Voglio un’impresa impossibile.


‌Infinite le domande di Orfeo,

come le nostre,

il suo pentimento,

Cosa sarebbe oggi se non mi fossi voltato?

 

 Turno di notte

 

Mentre morivi

io facevo il turno di notte

in un supermercato

a riempire scaffali,

svuotare scatole, sistemare la carne nel frigo.

 

Non posso fare a meno di pensare

ai pezzi di corpo, i residui dei muscoli,

e quel che rimane. I ricordi indelebili.

Chiunque ha detto che il turno di notte lo fanno le stelle,

mentiva.

 

Posti migliori

 

Contami i denti

era solo per dire

che mi fai sorridere.

 

Una confessione di burro:

la luna si scioglie anche nelle pozzanghere migliori.

 

Non vedi una via d’uscita,

ma c’è.

 

Poco importa agli stagni delle anatre,

vogliono solo cigni.

Ed io compro tutti gli anatroccoli che trovo

e li porto in posti migliori.

© Inediti

         © Natalia Bondarenko

Sara Comuzzo (Udine, 1988) ha vissuto in Canada, Scozia, Australia, Nuova Zelanda, Africa, Irlanda e Inghilterra.
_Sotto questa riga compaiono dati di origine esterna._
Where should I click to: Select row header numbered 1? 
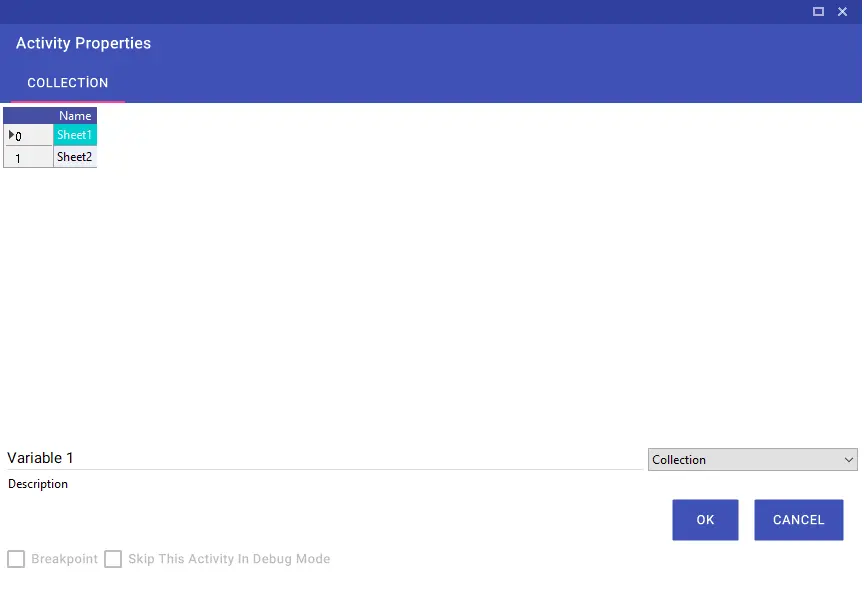(x=28, y=158)
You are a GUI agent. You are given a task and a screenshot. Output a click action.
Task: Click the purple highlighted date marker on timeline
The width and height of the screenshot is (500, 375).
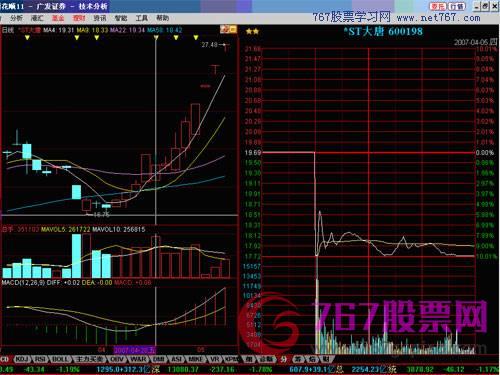(135, 350)
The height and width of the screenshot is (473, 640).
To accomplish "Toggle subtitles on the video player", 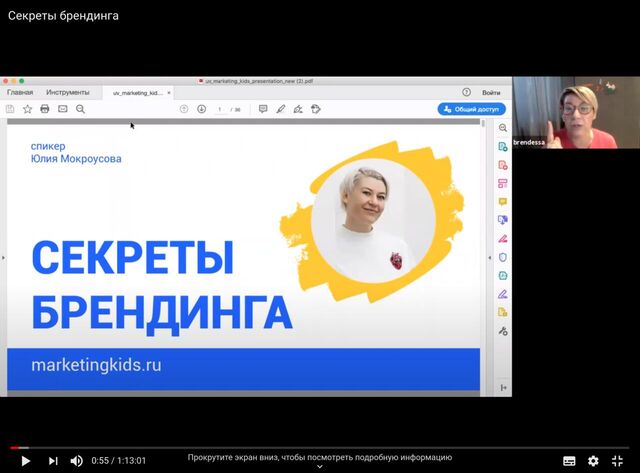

Ha vinto il Premio “Valerio Gentile” con la raccolta di racconti Dove nessuno può cadere (Schena Editore, 2014). Alcune sue poesie e recensioni sono comparse su diversi riviste online e siti. Ha pubblicato quattro raccolte di poesie; la quinta è in arrivo. Ha appena finito un master in letteratura moderna e studi di genere alla Sussex University, con una tesi sul teatro di Sarah Kane. Vive e lavora in Inghilterra.